WHAT YOU SHOULD DO = Go through the entries below and count the lines holding the word "will". Reply with only the number, please.

[Data extracted from a collection]
□ □ □ □
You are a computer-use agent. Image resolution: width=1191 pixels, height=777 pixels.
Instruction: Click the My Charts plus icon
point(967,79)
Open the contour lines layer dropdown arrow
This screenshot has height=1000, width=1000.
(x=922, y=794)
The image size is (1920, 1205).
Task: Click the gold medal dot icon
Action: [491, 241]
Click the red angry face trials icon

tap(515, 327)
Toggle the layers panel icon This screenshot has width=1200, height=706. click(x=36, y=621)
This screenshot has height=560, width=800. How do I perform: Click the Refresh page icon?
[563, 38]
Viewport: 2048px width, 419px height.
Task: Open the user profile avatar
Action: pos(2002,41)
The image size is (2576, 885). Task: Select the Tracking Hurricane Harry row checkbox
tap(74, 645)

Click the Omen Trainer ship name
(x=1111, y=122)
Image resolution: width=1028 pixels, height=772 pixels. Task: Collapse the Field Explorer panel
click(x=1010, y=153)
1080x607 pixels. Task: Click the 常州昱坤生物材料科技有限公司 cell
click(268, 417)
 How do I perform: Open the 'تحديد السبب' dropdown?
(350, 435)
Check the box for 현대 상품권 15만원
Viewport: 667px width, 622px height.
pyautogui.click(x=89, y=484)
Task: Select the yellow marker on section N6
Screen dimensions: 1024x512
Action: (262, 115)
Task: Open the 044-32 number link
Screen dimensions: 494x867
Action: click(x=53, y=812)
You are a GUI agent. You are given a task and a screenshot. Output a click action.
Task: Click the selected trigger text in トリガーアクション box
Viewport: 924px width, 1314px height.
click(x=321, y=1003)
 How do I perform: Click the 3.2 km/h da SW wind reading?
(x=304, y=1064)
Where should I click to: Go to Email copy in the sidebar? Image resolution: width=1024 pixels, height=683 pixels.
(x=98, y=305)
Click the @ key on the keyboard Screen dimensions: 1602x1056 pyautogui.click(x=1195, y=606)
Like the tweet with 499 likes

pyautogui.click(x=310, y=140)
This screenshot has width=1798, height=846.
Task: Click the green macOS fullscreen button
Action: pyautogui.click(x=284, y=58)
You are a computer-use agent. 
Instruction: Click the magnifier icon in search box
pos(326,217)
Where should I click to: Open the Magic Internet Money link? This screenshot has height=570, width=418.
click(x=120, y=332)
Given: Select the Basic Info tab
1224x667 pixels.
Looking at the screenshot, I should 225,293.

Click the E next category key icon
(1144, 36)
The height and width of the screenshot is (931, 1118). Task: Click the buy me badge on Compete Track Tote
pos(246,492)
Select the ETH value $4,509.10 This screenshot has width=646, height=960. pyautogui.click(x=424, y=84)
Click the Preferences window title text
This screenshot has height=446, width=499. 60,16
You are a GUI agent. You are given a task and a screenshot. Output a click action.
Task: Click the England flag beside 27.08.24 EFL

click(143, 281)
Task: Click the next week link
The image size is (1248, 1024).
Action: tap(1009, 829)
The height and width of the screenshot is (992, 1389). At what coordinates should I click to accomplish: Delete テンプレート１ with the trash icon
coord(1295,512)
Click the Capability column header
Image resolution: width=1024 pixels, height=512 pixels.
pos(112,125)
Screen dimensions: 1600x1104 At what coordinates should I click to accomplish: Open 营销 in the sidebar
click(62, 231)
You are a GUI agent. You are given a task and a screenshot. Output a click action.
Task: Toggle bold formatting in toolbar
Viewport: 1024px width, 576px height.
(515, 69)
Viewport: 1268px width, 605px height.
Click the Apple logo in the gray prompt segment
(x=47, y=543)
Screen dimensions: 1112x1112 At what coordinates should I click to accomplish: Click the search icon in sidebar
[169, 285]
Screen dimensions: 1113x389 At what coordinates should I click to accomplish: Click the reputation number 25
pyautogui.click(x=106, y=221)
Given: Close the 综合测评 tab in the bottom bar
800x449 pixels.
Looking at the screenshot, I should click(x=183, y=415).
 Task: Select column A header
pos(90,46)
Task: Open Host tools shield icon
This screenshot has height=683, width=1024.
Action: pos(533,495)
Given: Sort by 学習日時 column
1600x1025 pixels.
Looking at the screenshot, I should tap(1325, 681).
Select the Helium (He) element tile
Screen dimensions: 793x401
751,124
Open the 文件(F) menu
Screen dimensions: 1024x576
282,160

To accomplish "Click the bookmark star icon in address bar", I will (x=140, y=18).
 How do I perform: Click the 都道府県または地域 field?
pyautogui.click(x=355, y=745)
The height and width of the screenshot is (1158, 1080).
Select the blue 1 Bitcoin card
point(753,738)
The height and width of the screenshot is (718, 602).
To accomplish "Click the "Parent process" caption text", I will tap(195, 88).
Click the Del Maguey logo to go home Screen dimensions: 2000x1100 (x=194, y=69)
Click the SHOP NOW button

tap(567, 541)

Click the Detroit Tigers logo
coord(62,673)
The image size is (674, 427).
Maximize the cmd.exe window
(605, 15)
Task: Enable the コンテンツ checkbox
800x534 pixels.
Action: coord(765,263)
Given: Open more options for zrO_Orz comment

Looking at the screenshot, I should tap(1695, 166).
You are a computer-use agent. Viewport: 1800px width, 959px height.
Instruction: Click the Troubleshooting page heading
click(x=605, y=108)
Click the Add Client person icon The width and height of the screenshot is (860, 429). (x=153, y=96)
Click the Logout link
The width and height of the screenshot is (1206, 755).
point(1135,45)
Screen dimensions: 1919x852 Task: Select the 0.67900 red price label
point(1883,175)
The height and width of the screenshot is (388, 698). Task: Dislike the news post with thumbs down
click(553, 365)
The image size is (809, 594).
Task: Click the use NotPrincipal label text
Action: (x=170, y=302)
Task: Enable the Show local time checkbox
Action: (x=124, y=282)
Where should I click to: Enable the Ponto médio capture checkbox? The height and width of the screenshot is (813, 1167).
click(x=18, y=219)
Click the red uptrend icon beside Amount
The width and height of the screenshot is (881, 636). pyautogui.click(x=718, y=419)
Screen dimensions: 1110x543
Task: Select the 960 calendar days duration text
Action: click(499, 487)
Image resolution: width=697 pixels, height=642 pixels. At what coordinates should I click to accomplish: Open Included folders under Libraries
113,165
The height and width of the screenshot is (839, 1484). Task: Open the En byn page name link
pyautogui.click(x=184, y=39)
□ □ □ □
WRITTEN SOLUTION = 2